[Word and element locating data]
↓
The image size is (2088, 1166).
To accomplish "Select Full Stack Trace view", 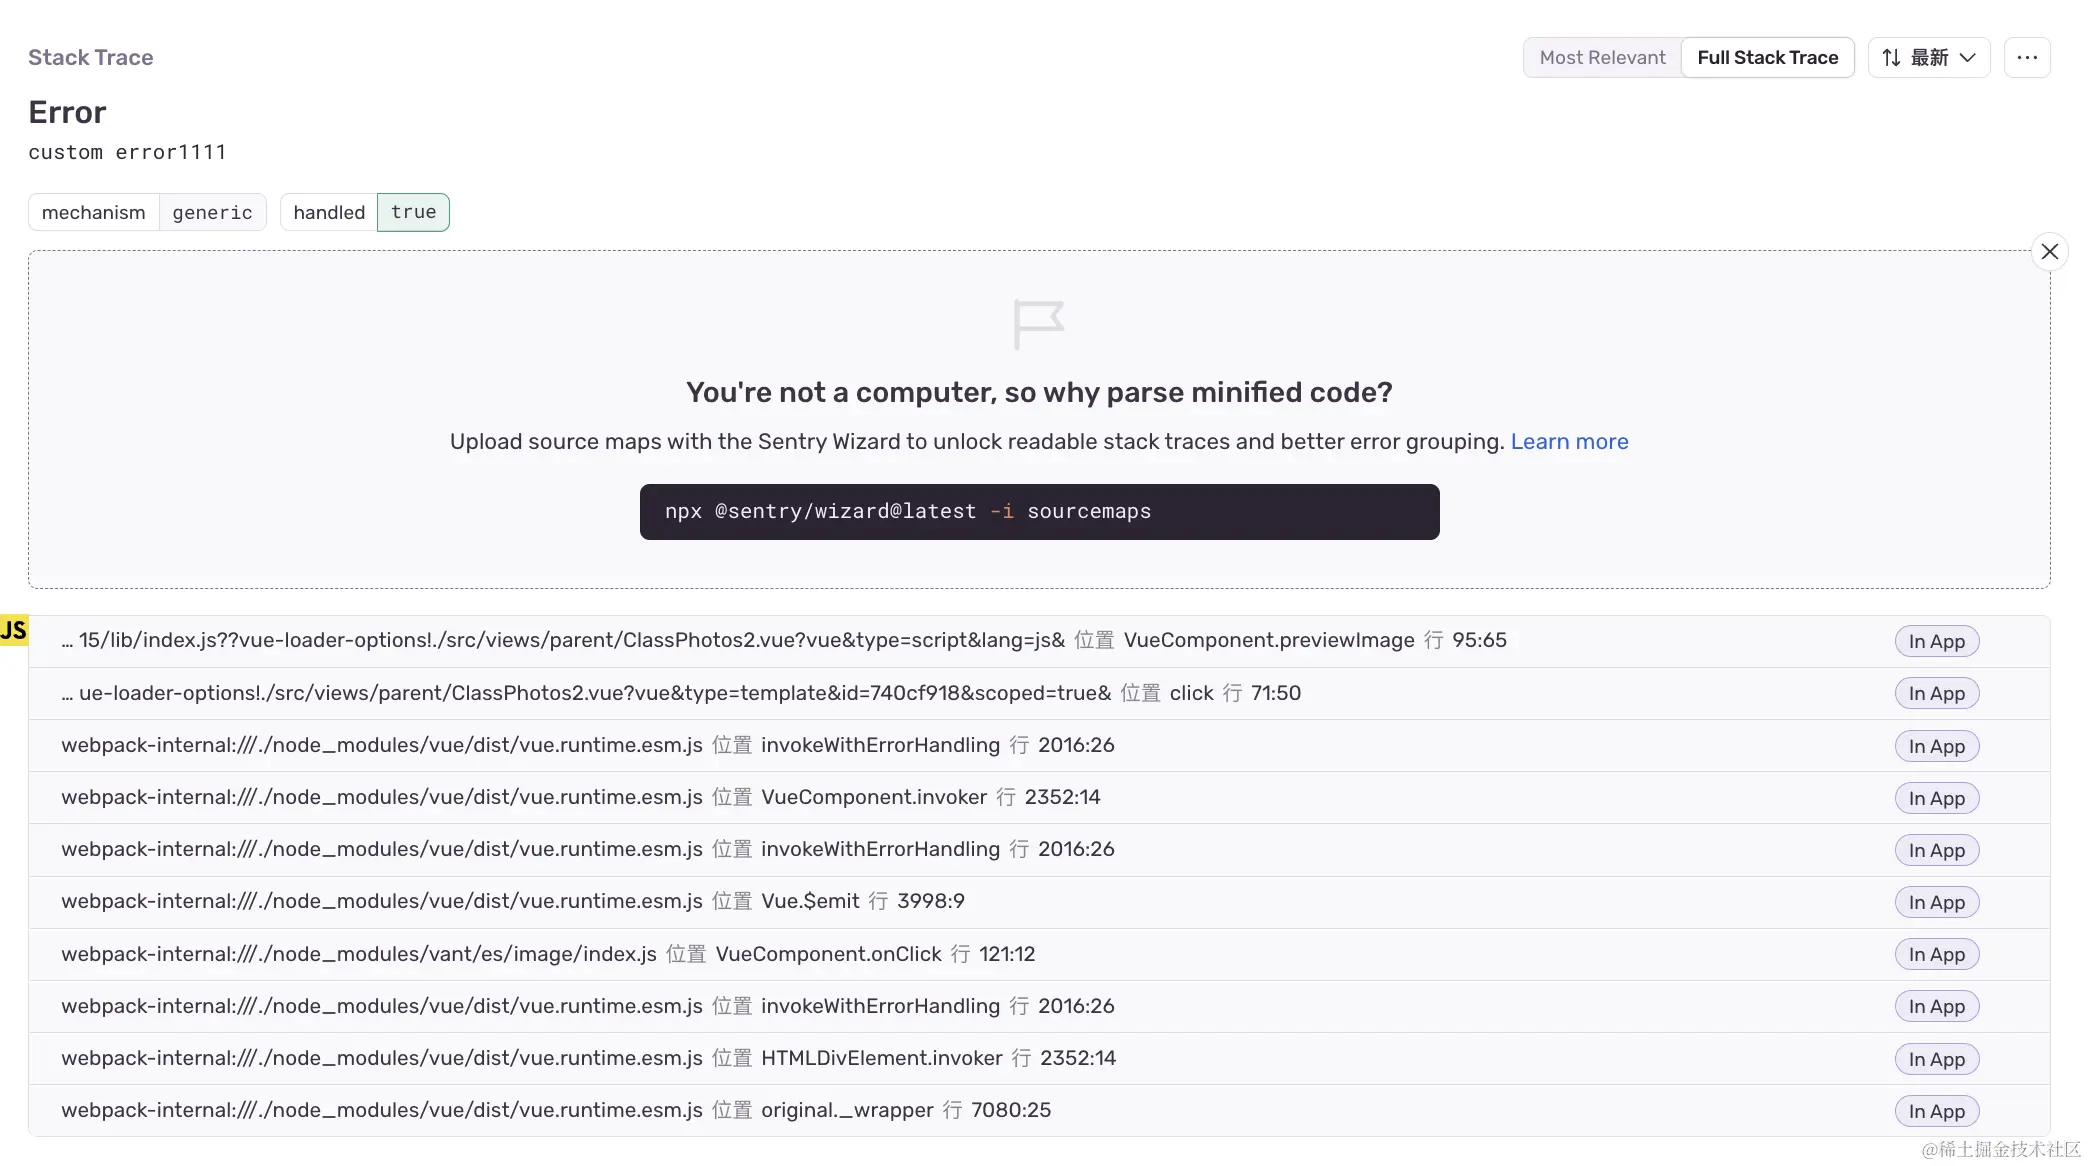I will pos(1767,58).
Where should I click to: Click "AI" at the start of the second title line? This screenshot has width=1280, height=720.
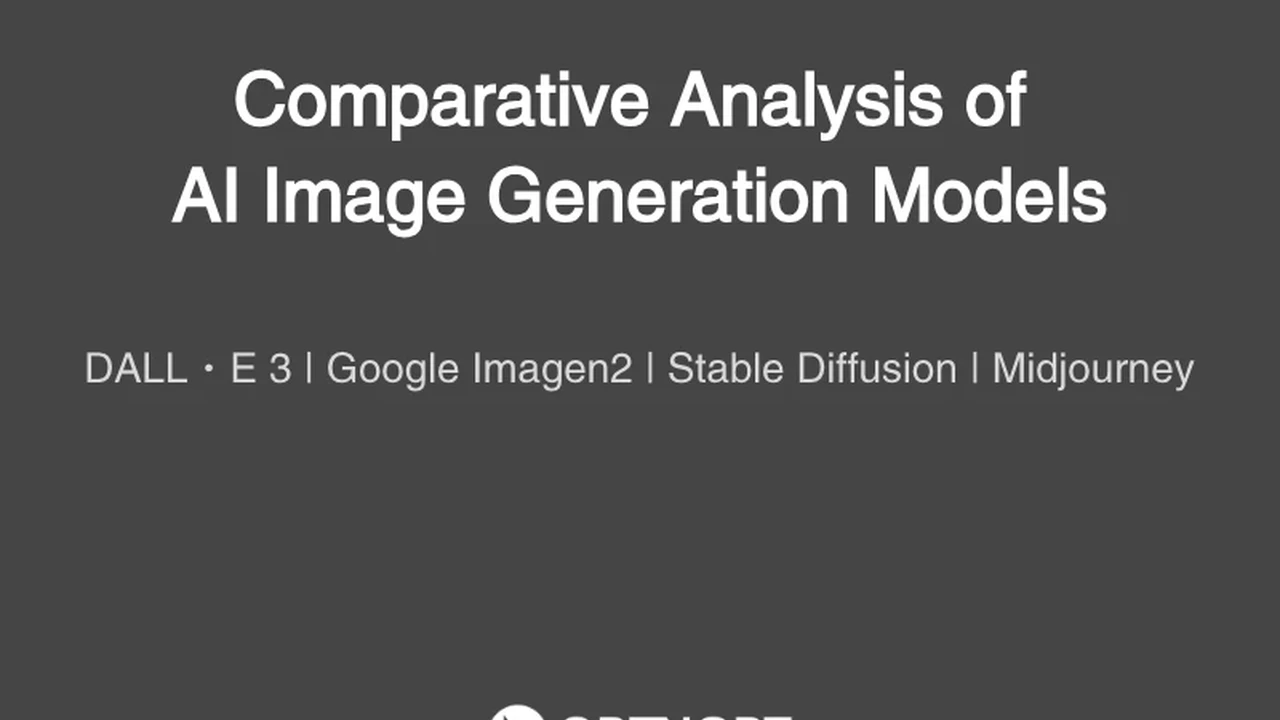[x=205, y=195]
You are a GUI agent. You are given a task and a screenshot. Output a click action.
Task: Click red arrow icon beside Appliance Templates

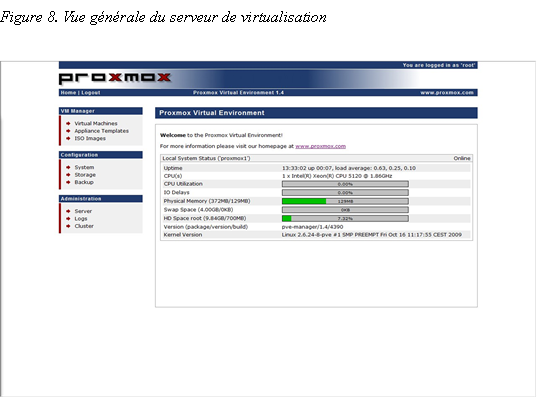68,131
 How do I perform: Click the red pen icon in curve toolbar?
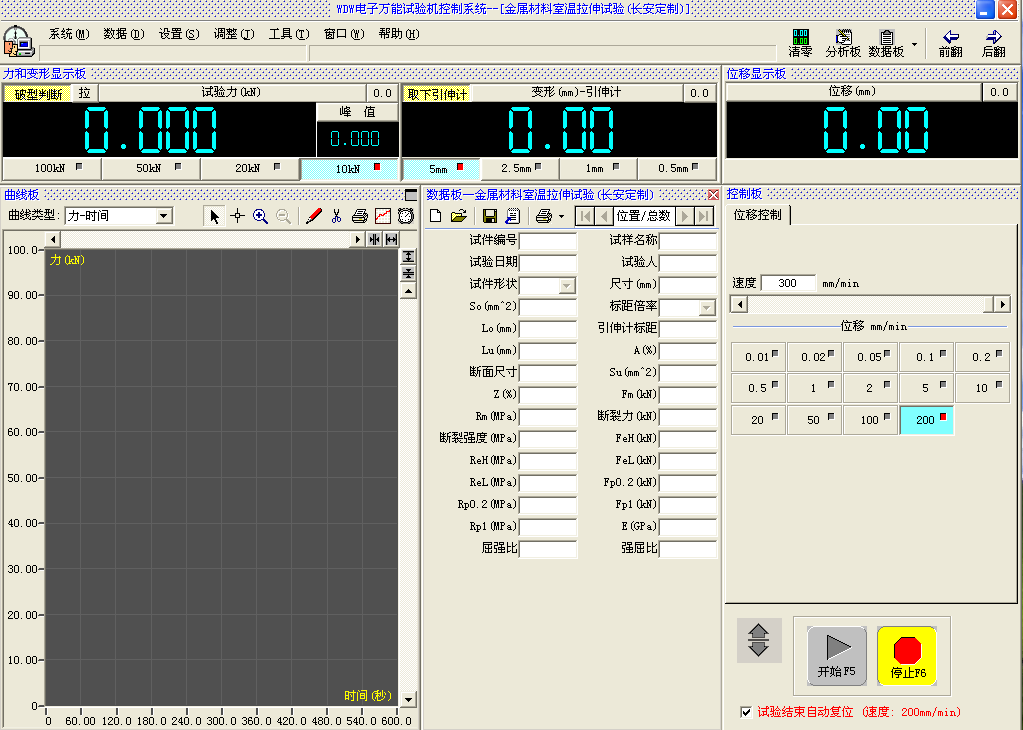pyautogui.click(x=313, y=216)
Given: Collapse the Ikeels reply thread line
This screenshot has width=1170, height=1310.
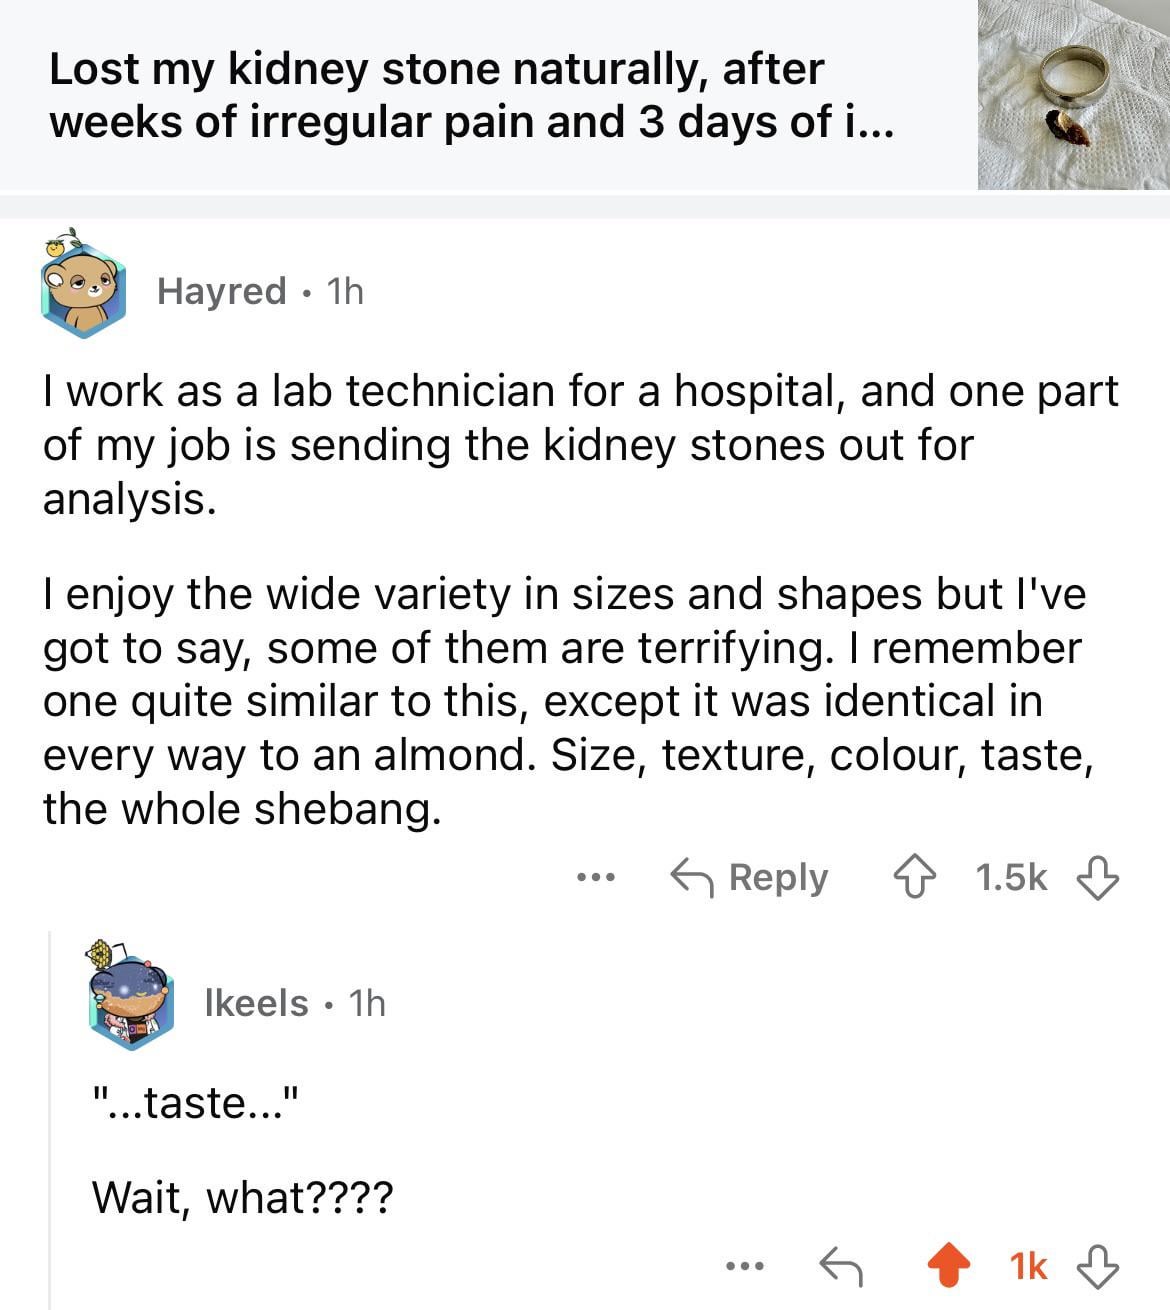Looking at the screenshot, I should (50, 1120).
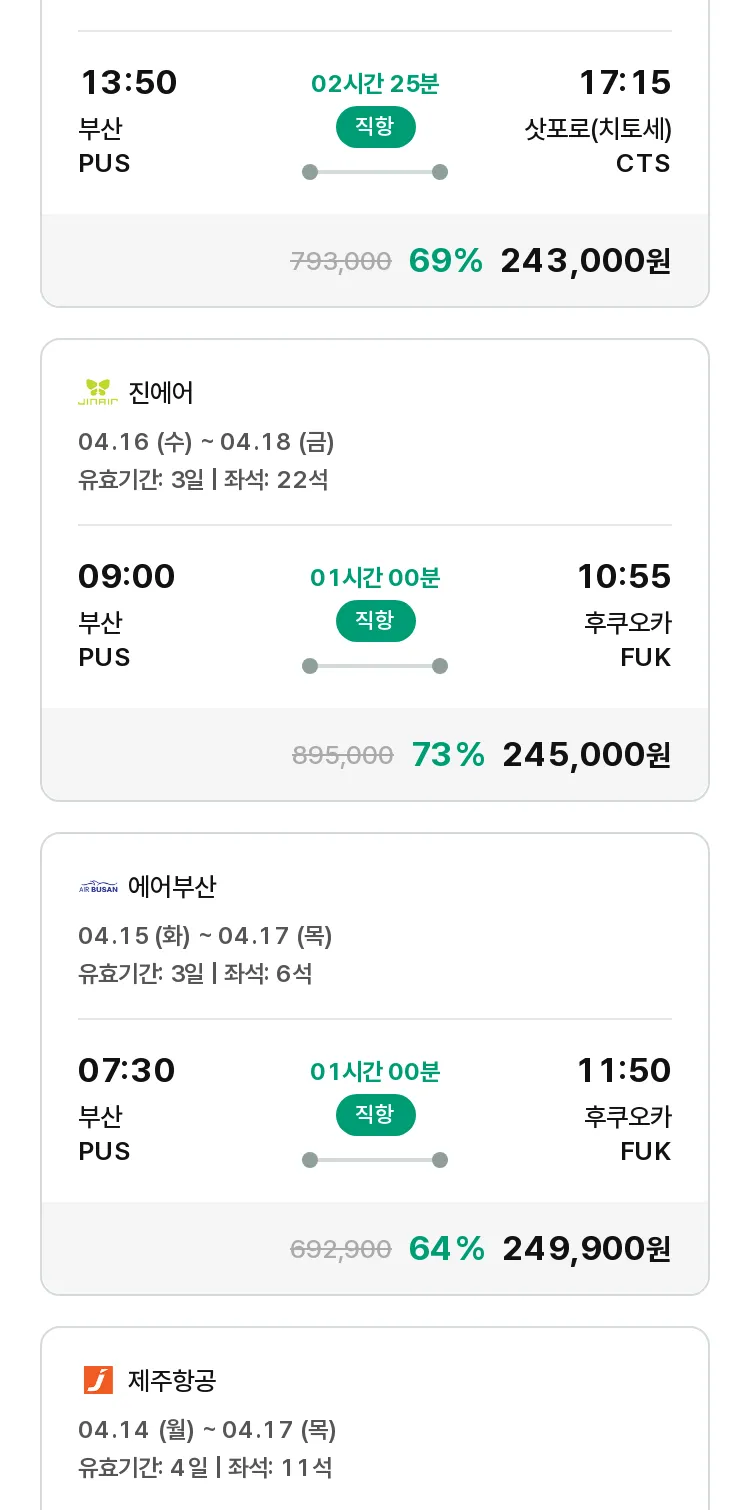Open the 249,900원 Air Busan fare

click(586, 1249)
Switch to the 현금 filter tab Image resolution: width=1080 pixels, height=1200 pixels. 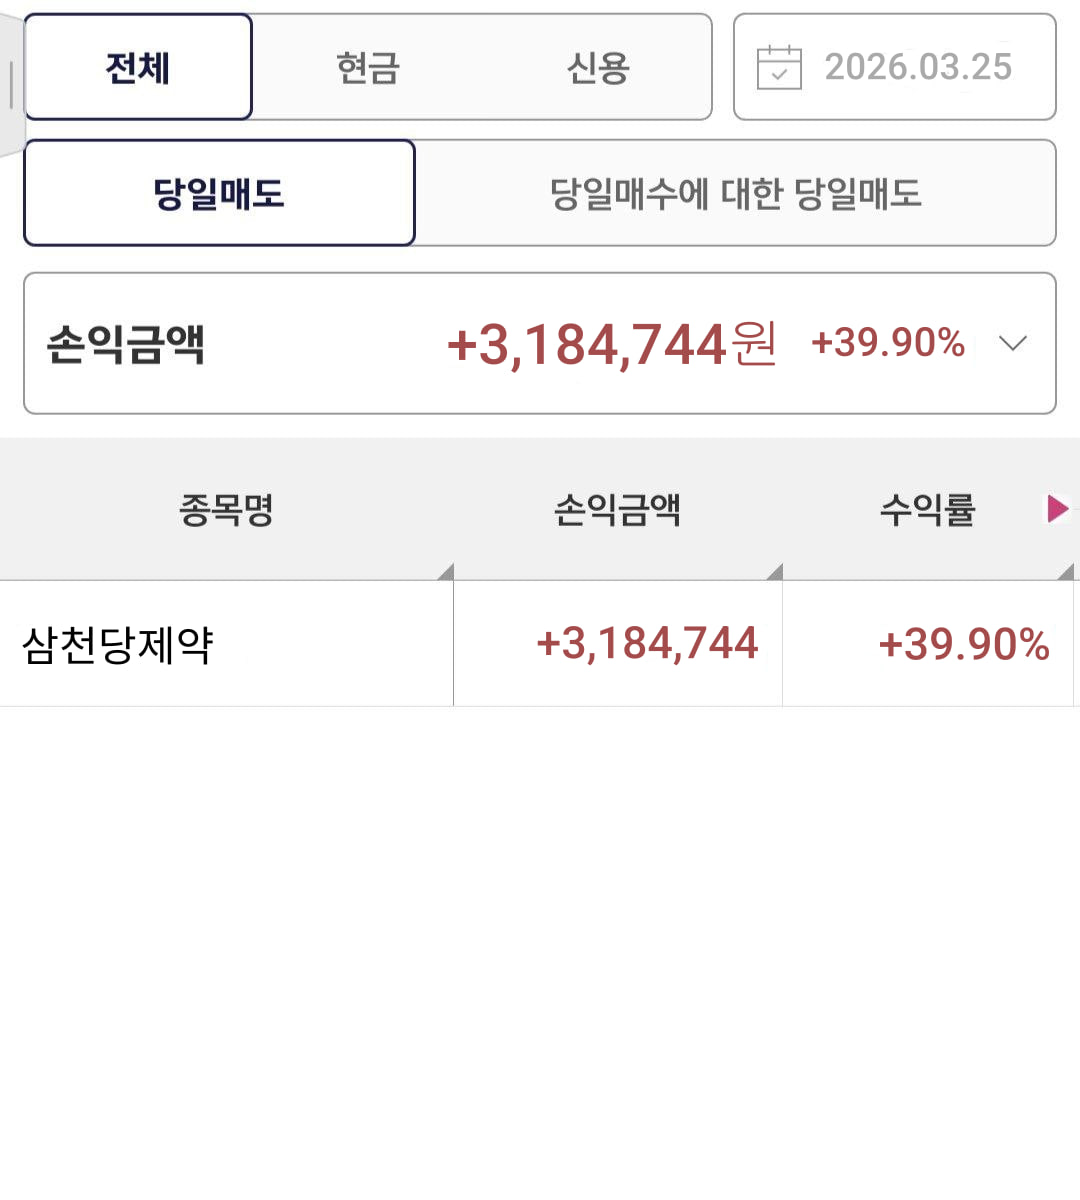pos(368,68)
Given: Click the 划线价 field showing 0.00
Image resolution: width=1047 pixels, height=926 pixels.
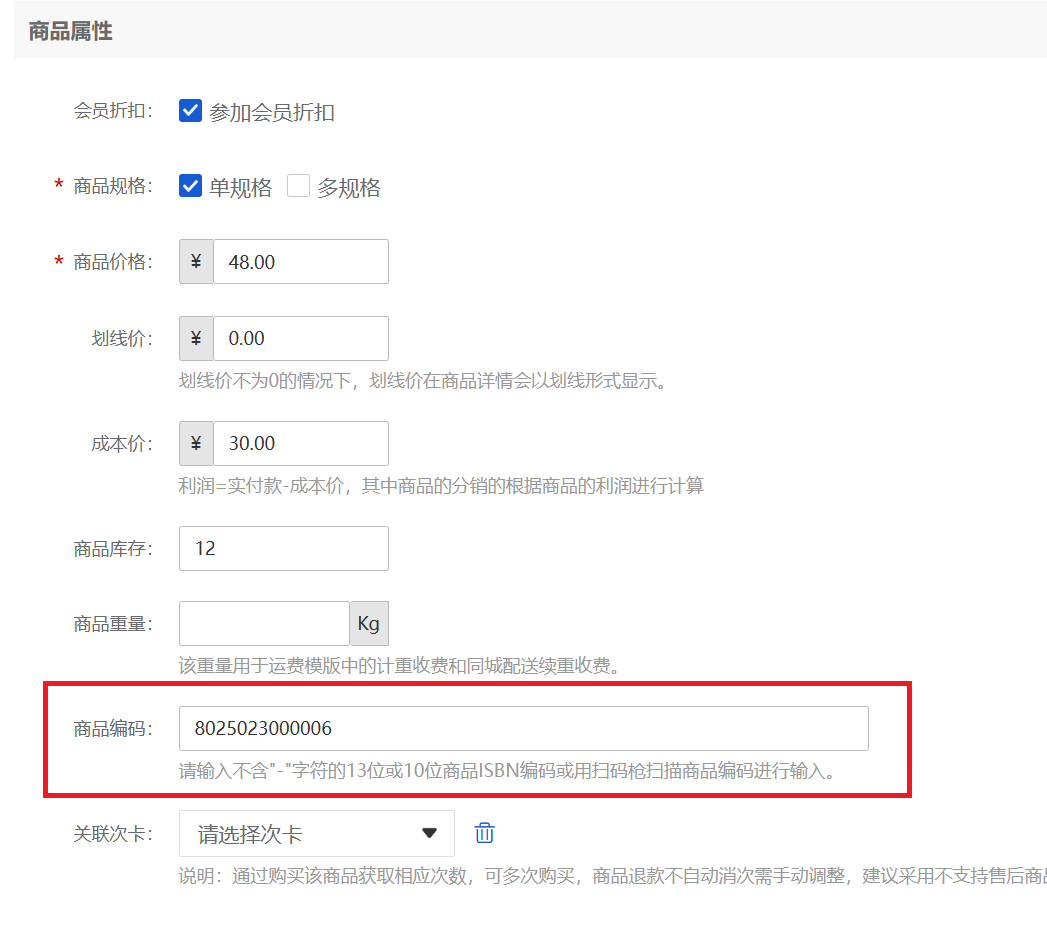Looking at the screenshot, I should [x=300, y=339].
↑
### What the exercise asks
Reproduce the records word for word, starting at the line that contains "Given: Click the 划线价 field showing 0.00" and ending at the end of the records. Leave the pictures out.

### Answer for the task
Given: Click the 划线价 field showing 0.00
Image resolution: width=1047 pixels, height=926 pixels.
Looking at the screenshot, I should [x=300, y=339].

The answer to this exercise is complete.